Activision Blizzard has formally joined TIGA, the UK video games trade association. While they have only now become a member, Activision had helped TIGA in their pre-budget campaign to win tax breaks for UK developers. Back on the 11th June Activision Senior Vice President, Worldwide Studios, Brian Ward joined One Foot In The Grave actor TIGA’s Richard Wilson in a meeting with MPs sympathetic to their cause.
Activision <3 Tax Breaks
In the press release announcing Activision’s membership its Executive Vice President and Chief Public Policy Officer, George Rose, leaves us in no doubt as to his company’s prime motivation:
At Activision Blizzard we are extremely supportive of TIGA’s campaign to secure Games Tax Relief for the UK development community. The UK has one of the most talented and creative workforces anywhere in the industry. The introduction of Games Tax Relief in the UK will be a game changer. It will make the UK a significantly more attractive place to invest in games development. Games Tax Relief will lead to increased investment, more job creation and power economic growth.
Of course having built up the argument for the tax breaks that the government chose not to introduce in the recent budget he goes on to explain the dire consequences that will befall the industry should those tax breaks promised by the Liberals and Conservatives in their pre-election manifestos fail to materialise:
However, if Games Tax Relief is not introduced then the UK will remain at a real disadvantage in comparison to other territories as a location for inward investment. Without Games Tax Relief the UK games industry will not fulfill its potential.
This of course goes straight to the heart of the issue which is not that the UK does not have tax breaks for video game developers, but that other countries do. Naturally Wilson is suitably gushing about having Activision aboard the tax break train calling it “a huge boost” for TIGA and their campaign.
While last week’s emergency budget may not have included tax breaks specifically for the video games industry there was plenty of measures that businesses, especially small businesses, should welcome. Our own cc_star summed up many of those measures in his comment to our last post on the subject:
…all industries will see reduced tax burdens through lower taxation, employers contributions for National Insurance rises have been put on hold, and even cut at some levels. New start-ups can not pay NI on the first 10 employees and the biggie, Corporation Tax (essentially a tax on profits) is being reduced to the amongst the lowest levels in the developed world.

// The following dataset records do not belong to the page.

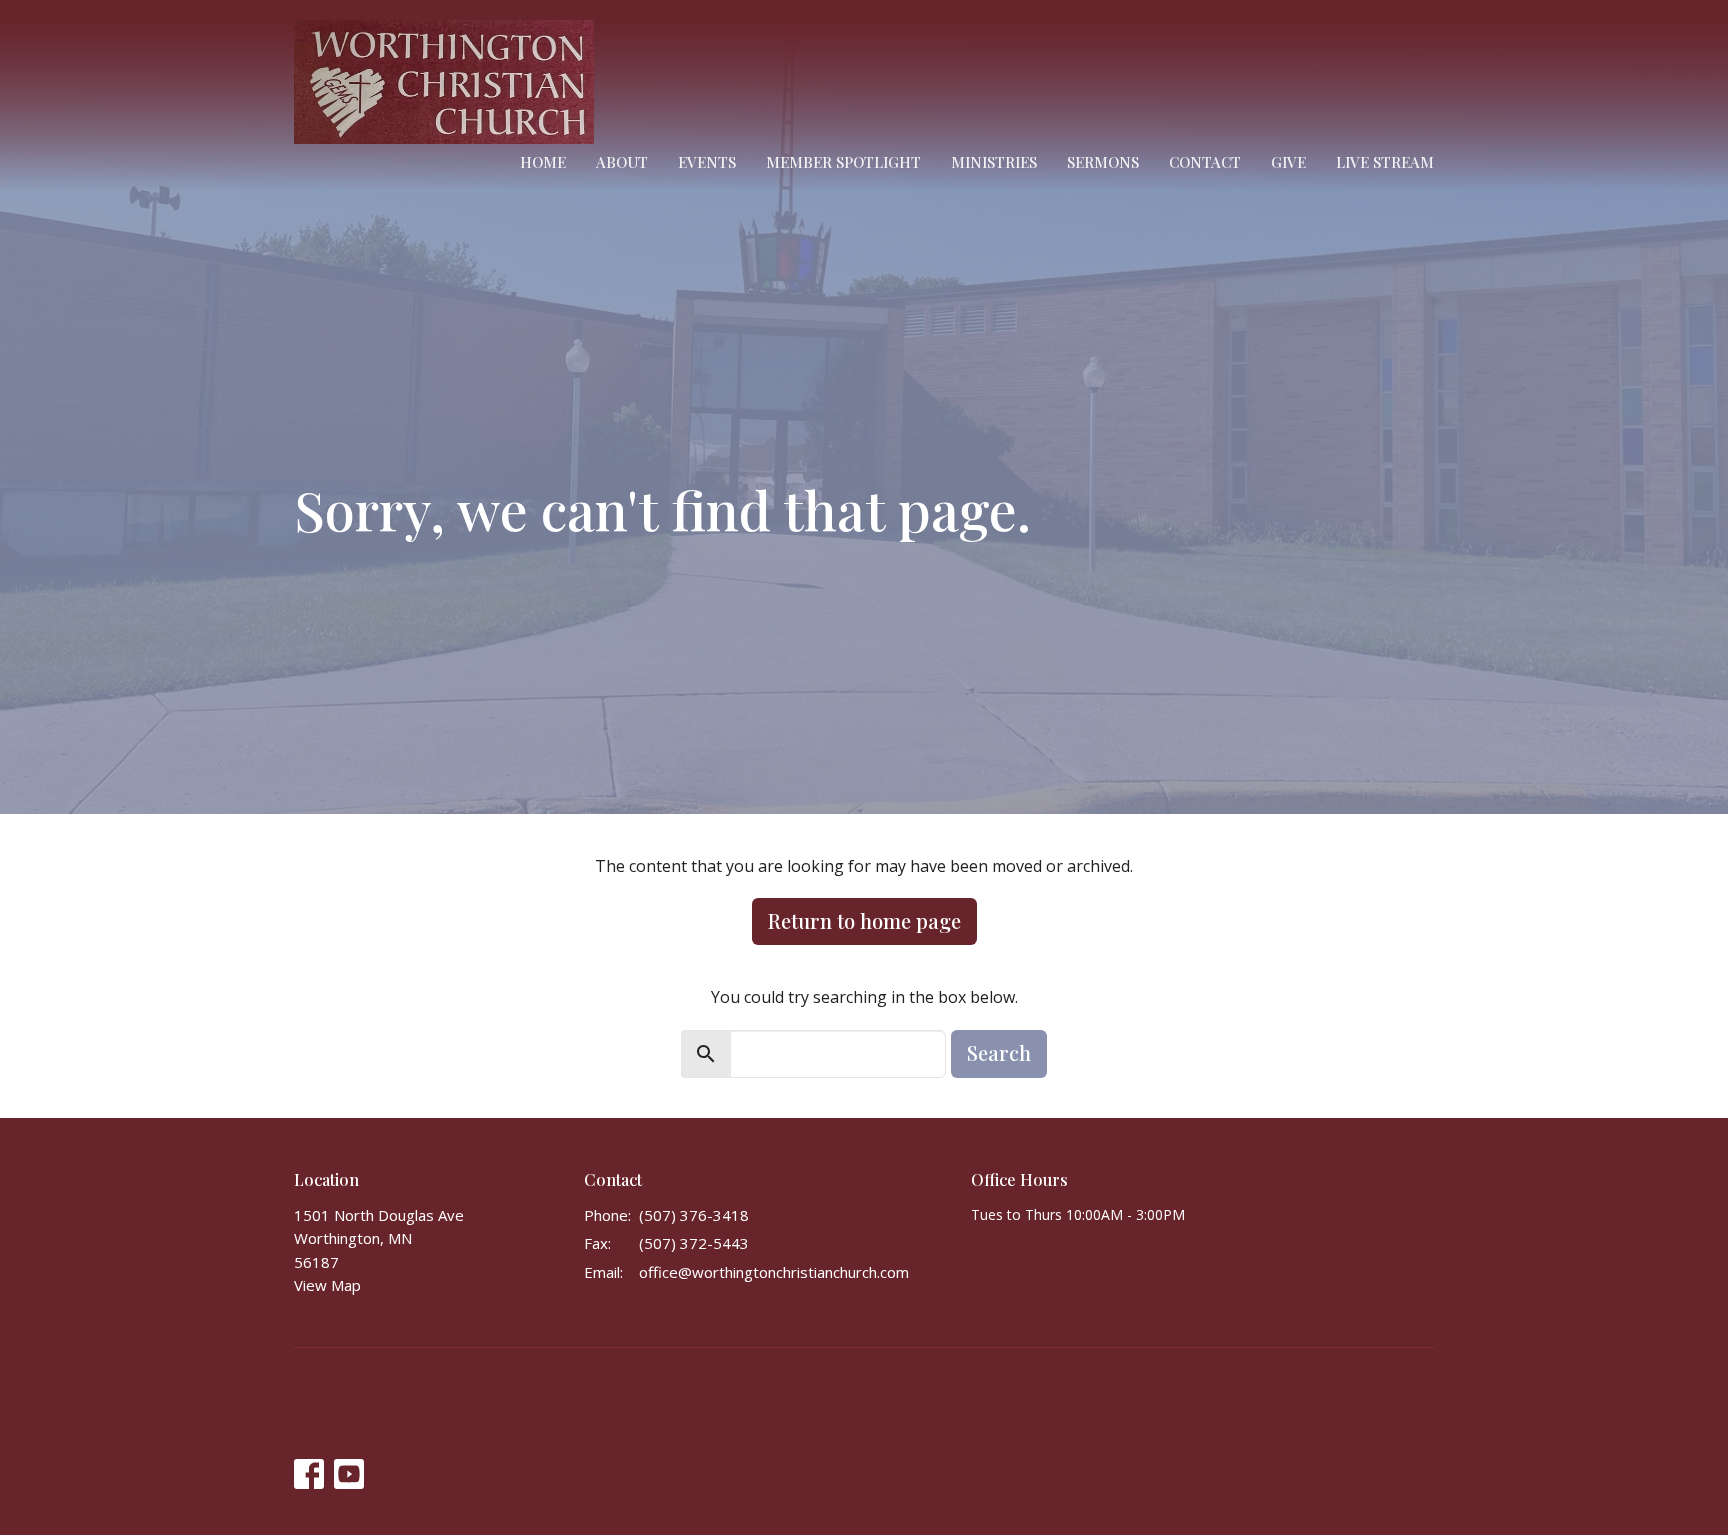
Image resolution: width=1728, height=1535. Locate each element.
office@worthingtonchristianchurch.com (774, 1272)
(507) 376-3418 (694, 1215)
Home (543, 162)
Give (1288, 162)
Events (707, 162)
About (622, 162)
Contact (1205, 162)
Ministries (994, 162)
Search (999, 1052)
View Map (327, 1285)
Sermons (1103, 162)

That is the positive side of the budget for businesses. There are of course negatives too which partially offset those gains like the reduction in the allowances that companies can claim against their tax bills and the impact on consumer spending or corporate margins of the increase in VAT to 20% which really just brings us more into line with the rest of Europe.
Given that it was an emergency budget it is hardly surprising that measures targeting specific private-sector industries, except the banks, were largely excluded. The government does potentially have another ten budgets and pre-budget reports in which they may yet introduce the manifesto-promised tax breaks.
It goes without saying that all companies, and individuals, would prefer to pay less tax. I know I would and I am sure if you asked the MD of the manufacturing company I work for he would too, and would likely cite the exact same reasons of investment, job creation and growth that Activision and TIGA are putting forward.
Given the current economic climate surely UK publishers and developers would find it hard to argue that a stronger and more stable UK economy does not also directly benefit them through potentially higher game sales if nothing else?